[Work request]
Set down exactly the entries below, beginning at their first line and ending at the line with "Click the rounded sidebar tab labeled 27".

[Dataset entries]
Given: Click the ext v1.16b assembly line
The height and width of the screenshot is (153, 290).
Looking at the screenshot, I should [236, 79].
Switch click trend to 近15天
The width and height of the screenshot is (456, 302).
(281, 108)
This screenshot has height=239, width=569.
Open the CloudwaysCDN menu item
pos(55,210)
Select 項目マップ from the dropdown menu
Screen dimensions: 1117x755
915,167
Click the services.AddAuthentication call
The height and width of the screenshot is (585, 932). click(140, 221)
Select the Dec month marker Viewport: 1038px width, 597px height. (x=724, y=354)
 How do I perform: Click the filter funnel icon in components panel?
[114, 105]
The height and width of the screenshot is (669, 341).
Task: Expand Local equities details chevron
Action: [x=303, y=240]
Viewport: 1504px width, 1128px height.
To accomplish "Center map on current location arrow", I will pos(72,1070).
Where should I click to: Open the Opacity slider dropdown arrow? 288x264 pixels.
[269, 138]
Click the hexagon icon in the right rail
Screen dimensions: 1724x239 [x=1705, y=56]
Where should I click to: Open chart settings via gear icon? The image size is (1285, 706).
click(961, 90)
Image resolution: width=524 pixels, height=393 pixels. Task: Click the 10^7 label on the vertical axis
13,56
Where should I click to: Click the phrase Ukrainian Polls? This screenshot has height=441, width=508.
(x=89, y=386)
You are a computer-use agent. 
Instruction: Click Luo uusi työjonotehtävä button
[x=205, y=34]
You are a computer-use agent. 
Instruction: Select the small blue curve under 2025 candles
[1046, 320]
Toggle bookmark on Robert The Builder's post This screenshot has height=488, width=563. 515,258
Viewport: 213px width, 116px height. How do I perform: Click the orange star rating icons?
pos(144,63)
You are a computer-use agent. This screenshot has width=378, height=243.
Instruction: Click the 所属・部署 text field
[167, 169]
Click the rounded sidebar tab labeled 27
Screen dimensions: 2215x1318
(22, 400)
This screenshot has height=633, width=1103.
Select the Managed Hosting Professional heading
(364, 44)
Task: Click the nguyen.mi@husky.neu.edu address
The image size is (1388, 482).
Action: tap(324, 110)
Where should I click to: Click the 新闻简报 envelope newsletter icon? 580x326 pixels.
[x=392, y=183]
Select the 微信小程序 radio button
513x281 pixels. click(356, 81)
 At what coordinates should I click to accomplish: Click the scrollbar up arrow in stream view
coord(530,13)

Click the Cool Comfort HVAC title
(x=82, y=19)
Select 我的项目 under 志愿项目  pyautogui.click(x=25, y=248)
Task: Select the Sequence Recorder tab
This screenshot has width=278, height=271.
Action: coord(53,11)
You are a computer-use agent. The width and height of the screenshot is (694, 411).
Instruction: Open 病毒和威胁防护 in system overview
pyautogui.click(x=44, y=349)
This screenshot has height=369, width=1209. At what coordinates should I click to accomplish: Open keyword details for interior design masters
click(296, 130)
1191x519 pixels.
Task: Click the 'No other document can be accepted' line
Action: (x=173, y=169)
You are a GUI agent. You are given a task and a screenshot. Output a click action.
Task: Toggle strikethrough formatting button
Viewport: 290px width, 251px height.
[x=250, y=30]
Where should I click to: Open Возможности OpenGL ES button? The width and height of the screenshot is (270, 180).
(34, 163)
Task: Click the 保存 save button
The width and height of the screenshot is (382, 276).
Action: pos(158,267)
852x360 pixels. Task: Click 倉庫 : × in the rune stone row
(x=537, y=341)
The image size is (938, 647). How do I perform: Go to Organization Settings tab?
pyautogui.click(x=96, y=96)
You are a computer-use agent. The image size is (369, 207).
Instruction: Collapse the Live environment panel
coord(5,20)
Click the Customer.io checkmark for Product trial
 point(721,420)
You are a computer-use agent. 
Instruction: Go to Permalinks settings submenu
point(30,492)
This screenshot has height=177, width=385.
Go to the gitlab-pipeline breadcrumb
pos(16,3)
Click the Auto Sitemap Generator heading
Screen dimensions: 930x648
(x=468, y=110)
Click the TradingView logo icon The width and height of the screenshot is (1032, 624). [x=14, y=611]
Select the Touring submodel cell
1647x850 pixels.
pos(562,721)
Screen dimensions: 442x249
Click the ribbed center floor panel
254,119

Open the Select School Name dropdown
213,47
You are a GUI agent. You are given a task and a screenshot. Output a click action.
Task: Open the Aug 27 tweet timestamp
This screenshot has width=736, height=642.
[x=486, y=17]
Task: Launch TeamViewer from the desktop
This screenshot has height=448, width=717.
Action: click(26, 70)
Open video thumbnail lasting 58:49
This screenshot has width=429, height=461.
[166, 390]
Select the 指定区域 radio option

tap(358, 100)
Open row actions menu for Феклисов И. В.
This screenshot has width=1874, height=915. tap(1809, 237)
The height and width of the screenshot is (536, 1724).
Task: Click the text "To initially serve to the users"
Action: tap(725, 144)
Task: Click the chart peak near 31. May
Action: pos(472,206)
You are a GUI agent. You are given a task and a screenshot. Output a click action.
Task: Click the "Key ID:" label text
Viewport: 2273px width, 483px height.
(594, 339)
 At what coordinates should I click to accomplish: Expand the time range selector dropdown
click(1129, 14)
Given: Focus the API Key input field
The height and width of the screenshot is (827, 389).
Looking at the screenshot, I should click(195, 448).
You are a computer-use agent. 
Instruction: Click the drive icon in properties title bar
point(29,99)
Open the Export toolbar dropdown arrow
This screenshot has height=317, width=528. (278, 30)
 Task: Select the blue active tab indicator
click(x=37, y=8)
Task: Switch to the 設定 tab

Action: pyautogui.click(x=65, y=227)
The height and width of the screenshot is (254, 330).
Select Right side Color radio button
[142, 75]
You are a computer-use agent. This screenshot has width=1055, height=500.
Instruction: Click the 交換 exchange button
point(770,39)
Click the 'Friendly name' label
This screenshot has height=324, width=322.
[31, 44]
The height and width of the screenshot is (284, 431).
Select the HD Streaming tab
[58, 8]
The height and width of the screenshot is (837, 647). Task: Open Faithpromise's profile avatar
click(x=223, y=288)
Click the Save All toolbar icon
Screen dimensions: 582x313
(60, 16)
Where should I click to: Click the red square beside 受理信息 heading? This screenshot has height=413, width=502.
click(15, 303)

[Response for this exercise]
Given: Click the ext v1.16b assembly line
The height and width of the screenshot is (153, 290).
Looking at the screenshot, I should [236, 79].
Switch click trend to 近15天
The width and height of the screenshot is (456, 302).
(281, 108)
This screenshot has height=239, width=569.
Open the CloudwaysCDN menu item
pos(55,210)
Select 項目マップ from the dropdown menu
Screen dimensions: 1117x755
915,167
Click the services.AddAuthentication call
The height and width of the screenshot is (585, 932). click(140, 221)
Select the Dec month marker Viewport: 1038px width, 597px height. (x=724, y=354)
 How do I perform: Click the filter funnel icon in components panel?
[114, 105]
The height and width of the screenshot is (669, 341).
Task: Expand Local equities details chevron
Action: [x=303, y=240]
Viewport: 1504px width, 1128px height.
To accomplish "Center map on current location arrow", I will pos(72,1070).
Where should I click to: Open the Opacity slider dropdown arrow? 288x264 pixels.
[269, 138]
Click the hexagon icon in the right rail
Screen dimensions: 1724x239 [x=1705, y=56]
Where should I click to: Open chart settings via gear icon? The image size is (1285, 706).
click(961, 90)
Image resolution: width=524 pixels, height=393 pixels. Task: Click the 10^7 label on the vertical axis
13,56
Where should I click to: Click the phrase Ukrainian Polls? This screenshot has height=441, width=508.
(x=89, y=386)
You are a computer-use agent. 
Instruction: Click Luo uusi työjonotehtävä button
[x=205, y=34]
You are a computer-use agent. 
Instruction: Select the small blue curve under 2025 candles
[1046, 320]
Toggle bookmark on Robert The Builder's post This screenshot has height=488, width=563. 515,258
Viewport: 213px width, 116px height. How do I perform: Click the orange star rating icons?
pos(144,63)
You are a computer-use agent. This screenshot has width=378, height=243.
Instruction: Click the 所属・部署 text field
[167, 169]
Click the rounded sidebar tab labeled 27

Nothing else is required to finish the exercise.